Non-Bookish Saturday Post: Calico

I ran a survey in the previous post of this type : Non-Bookish Sunday Post: Lost Ruins of Arnak. There were so many people who stopped by, but only six voted in the poll, and I wonder why!

Either way, the majority of the six votes voted for the first Sunday of the month. I know that it is not yet Sunday where I live but I think it seemed appropriate to start the year with this type of post. Hence the name change.

I had my eye on this game for quite a while. I do not remember now when and where I saw it first, but the colours and the components seemed very attractive to the eye. I only learnt the game mechanisms after I purchased it.

I will not draw out this post by going into too many tangents but this is another game (like the last post) that we have not been able to play just one round of and move on. Every time it feels like there is but one better move that might have altered the entire result.

The game is quite simple and in one or two small ways reminds me of Azul (another game I own which I might review next month). It is simple but deceptively so, as it is easy for anyone to get into a zone and over-focus on one thing and miss out on any other opportunities that might come their way.

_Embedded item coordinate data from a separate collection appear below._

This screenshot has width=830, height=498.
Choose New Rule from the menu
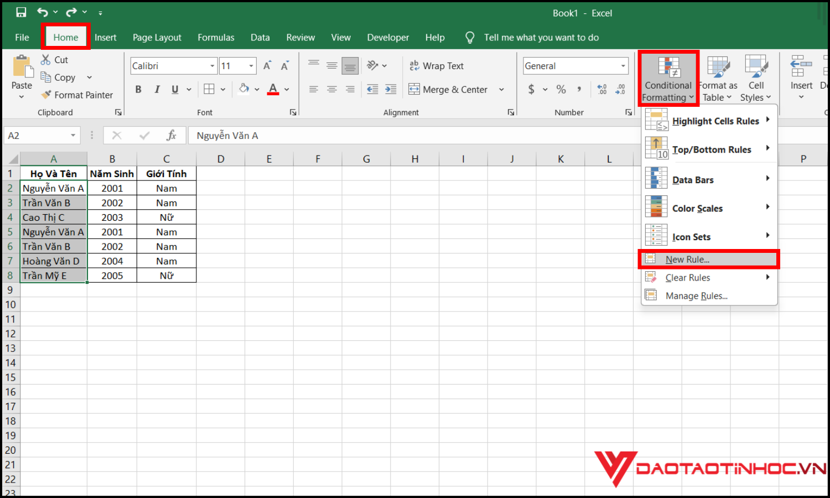point(687,260)
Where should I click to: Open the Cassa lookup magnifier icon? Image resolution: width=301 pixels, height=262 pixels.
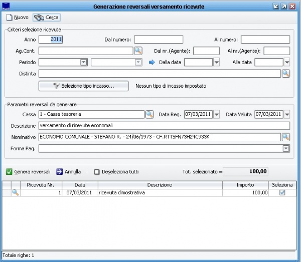149,115
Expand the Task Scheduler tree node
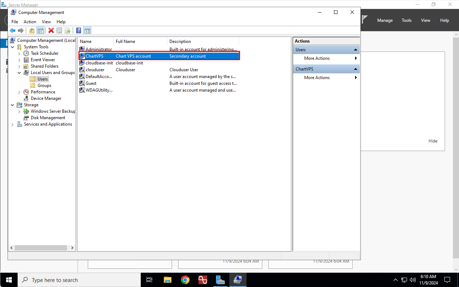The image size is (459, 287). (x=19, y=53)
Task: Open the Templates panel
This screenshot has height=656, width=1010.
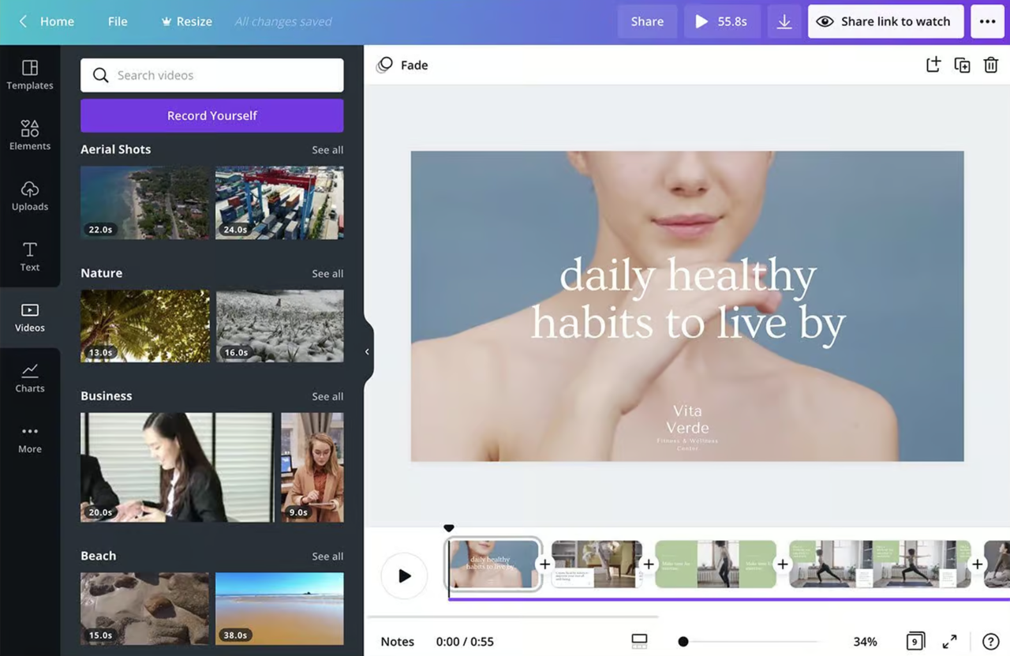Action: [x=30, y=75]
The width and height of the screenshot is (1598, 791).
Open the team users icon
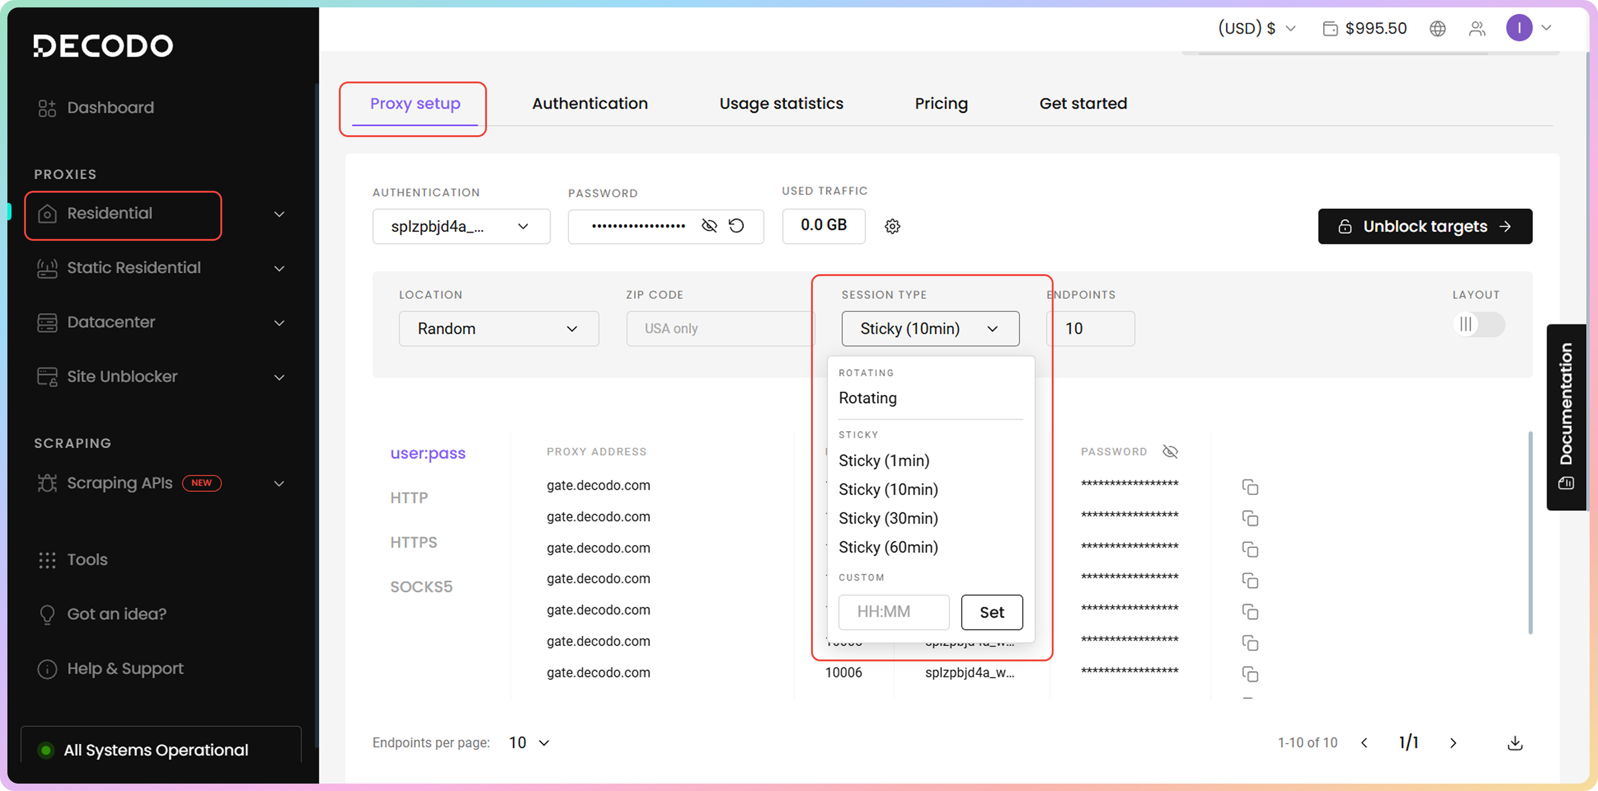click(1477, 29)
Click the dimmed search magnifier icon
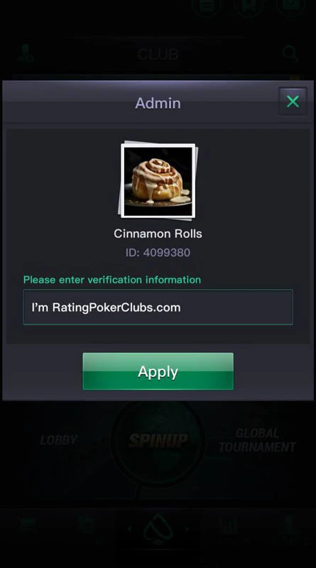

There are three ways to score (as shown in the picture above). The picking up and using of the coins is not as complicated in the least

  • The cat is only interested in the design. If the design fulfils the cat’s criteria, a cat with the points printed behind it will take residence on your quilt.
  • If you line up three or more of the same colour you get a button. Each button is another three points
  • Finally, we have the central scoring mechanism (pun intended). There are six options, out of which for a single game you use only three. They list out a seperate requirement. The letters refer to either the design and/or the colour. My best quilt till date will clarify further. I removed the buttons and the cats to show the achievements around the goals. I achieved all three for the first time ever. I found this image to be the best way to explain to anyone who gets confused about the design and/or aspect.

Finally, the game comes with scenarios that can be used for any game between 1-4 players but I have been personally working on them as a solo mission. It works pretty great as a solo game, and the scenarios are pretty hard to achieve. They dictate which cat, which set of goals, how many/much of them, how many buttons and how many total points to have at the end to name a few of the options. The replayability in any form is enormous and I have played it more often than all the games I have owned for five years longer- which is saying a lot.

The same designers and publishers have made a less constrained version as a new release this year called Cascadia. The theme is different and it seems to play differently but since I haven’t actually tried it myself, this is all I can say about it.

I love the ‘aha’ moment on a player’s face when it clicks as to how they can manipulate any given goal requirement to their benefit. It is highly satisfying. I recommend it to people who like quiet introspective games with outbursts of protests when people realise a mistake they previously made 😀

Have you played this? Do you like it? Would you suggest I buy Cascadia too? My semi-gaming interested husband liked the scoring mechanism enough to actually suggest we should get that too!